Researchers from University of Connecticut, Texas A&M University, University of Colorado at Boulder, and University of Florida published a new Journal of Marketing article that examines whether price promotions on some products differentially impact demand for other products depending on their relative locations within a display.
The study, forthcoming in the Journal of Marketing, is titled “The Negative and Positive Consequences of Placing Products Next to Promoted Products” and is authored by Christina Kan, Yan (Lucy) Liu, Donald R. Lichtenstein, and Chris Janiszewski.
Consumers select from a variety of competing products in multi-product displays. Some products are discounted while others in close proximity are regularly priced. For example, Costco offers items that are not regularly stocked at a reduced price to train shoppers to enter the store in search of “deals,” as if on a treasure hunt. Finding these deals exposes customers to proximal products in other categories, which allows Costco to capture sales from people not interested in the discounted product.
The key question is: Do price promotions on some products differentially impact demand for other products depending on their relative locations within a display? This new study concludes that the answer is yes.
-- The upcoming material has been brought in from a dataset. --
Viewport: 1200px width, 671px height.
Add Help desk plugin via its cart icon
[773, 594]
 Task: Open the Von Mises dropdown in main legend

The researchers say that “When the proximal items (i.e., those placed nearby) and distal items (i.e., those placed farther) are strong substitutes for the promoted item, we find that a price promotion decreases the sales of proximal products relative to distal products. This is known as a negative proximity effect. However, when the proximal and distal items are weak substitutes for the promoted item, the promoted product increases the sales of proximal products relative to distal products. This is known as a positive proximity effect. In this case, the proximal product benefits from the increased attention by virtue of being close to the promoted product.”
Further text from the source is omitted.